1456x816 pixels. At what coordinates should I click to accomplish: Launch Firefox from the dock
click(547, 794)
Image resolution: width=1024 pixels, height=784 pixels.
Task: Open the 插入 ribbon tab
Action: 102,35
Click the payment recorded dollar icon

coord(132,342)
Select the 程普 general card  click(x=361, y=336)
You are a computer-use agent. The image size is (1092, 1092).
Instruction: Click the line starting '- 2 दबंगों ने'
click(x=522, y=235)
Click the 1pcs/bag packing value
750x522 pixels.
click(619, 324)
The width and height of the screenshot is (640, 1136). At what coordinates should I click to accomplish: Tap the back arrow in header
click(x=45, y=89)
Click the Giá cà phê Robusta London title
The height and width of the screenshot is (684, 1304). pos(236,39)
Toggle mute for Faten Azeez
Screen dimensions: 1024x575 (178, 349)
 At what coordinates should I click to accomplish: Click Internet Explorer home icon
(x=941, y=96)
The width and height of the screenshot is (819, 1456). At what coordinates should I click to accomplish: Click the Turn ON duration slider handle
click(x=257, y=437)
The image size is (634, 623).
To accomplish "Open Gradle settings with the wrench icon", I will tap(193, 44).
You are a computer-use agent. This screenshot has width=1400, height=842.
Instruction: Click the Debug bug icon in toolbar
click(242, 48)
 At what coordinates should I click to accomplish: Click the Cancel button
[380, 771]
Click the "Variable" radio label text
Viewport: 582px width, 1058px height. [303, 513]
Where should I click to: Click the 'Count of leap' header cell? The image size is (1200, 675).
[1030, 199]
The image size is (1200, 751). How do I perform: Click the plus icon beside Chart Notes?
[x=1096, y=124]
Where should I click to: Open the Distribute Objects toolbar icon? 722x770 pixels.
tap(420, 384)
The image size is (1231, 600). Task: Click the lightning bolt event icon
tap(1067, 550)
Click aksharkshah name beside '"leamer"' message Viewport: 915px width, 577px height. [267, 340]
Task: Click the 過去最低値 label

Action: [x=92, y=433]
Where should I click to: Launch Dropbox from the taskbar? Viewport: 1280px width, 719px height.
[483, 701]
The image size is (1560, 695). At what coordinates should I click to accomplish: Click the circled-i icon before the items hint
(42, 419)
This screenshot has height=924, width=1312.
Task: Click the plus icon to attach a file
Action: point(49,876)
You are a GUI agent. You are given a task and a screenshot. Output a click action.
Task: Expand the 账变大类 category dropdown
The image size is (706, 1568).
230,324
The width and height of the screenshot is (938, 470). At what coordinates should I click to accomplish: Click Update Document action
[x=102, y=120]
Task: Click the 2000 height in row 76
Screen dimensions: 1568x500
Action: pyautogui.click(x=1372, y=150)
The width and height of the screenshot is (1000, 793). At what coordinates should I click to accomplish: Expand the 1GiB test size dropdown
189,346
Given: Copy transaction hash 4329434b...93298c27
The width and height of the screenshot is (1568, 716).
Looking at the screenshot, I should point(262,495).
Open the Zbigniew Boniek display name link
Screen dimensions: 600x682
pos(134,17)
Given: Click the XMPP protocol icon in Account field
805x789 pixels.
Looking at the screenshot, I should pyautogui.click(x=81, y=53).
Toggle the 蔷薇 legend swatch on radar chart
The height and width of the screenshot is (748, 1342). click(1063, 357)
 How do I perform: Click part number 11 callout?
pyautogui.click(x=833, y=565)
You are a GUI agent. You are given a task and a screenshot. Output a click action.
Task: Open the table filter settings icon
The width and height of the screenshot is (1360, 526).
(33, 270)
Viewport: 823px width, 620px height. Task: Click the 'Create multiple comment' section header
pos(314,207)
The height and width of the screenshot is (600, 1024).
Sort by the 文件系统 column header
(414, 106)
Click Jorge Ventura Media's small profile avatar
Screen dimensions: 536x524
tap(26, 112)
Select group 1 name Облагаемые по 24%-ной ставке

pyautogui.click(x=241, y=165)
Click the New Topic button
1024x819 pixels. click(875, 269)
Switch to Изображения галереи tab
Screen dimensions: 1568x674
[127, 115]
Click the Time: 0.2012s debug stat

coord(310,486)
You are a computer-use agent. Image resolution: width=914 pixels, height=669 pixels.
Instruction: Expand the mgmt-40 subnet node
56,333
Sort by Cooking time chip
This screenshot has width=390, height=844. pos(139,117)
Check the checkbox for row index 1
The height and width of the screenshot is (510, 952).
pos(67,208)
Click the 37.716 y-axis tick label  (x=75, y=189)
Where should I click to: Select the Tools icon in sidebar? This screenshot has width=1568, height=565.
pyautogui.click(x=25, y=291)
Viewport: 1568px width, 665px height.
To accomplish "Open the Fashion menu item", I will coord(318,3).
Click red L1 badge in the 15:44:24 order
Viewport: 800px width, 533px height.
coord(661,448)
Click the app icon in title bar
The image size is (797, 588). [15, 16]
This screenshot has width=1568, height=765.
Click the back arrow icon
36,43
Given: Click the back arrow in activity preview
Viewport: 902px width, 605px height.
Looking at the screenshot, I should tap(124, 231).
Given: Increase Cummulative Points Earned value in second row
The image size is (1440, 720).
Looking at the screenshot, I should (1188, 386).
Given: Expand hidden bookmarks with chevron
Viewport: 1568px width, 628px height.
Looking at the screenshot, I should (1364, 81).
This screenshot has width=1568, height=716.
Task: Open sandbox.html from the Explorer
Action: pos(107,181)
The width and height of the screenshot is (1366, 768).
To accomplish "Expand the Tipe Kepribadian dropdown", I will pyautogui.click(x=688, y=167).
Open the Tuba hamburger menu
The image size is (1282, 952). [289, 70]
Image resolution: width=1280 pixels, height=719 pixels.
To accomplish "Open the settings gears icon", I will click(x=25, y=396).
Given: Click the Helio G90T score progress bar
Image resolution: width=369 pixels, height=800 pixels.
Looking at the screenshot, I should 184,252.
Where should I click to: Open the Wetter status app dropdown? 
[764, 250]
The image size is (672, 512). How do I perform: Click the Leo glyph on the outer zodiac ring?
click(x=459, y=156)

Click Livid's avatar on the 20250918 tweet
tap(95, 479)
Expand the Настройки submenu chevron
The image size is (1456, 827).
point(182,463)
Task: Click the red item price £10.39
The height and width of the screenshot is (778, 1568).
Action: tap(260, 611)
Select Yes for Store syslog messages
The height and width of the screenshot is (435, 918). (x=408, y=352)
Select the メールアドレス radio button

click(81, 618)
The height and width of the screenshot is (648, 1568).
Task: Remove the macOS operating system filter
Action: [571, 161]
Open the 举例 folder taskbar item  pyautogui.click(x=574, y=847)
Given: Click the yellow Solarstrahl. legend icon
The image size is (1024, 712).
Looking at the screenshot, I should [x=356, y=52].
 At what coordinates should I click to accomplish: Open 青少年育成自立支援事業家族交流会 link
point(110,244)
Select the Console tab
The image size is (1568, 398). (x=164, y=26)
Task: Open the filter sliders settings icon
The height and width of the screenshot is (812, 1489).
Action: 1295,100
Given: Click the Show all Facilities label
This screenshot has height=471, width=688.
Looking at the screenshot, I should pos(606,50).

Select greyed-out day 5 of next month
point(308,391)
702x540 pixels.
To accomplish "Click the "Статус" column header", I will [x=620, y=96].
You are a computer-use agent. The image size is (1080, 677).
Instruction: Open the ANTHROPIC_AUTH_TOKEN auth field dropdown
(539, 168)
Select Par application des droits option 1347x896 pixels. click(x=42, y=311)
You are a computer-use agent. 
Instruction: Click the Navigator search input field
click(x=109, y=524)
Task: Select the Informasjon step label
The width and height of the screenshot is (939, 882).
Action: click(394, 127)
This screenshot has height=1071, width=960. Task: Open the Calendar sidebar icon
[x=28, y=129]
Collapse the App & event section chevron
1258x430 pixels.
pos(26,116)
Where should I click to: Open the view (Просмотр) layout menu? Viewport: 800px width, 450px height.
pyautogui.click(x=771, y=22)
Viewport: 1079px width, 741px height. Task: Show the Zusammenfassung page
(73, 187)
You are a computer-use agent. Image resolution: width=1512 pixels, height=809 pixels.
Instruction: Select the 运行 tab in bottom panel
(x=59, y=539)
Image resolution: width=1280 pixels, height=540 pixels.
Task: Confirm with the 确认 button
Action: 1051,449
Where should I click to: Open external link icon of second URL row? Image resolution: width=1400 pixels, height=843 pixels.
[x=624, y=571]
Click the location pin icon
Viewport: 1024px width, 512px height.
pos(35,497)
* * * *
Which lines of the data contain the string "settings"? Copy each one.

To accomplish "Open Gradle settings with the wrench icon", I will tap(193, 44).
Task: Open the table filter settings icon
To accomplish "Open the settings gears icon", I will click(x=25, y=396).
Task: Open the filter sliders settings icon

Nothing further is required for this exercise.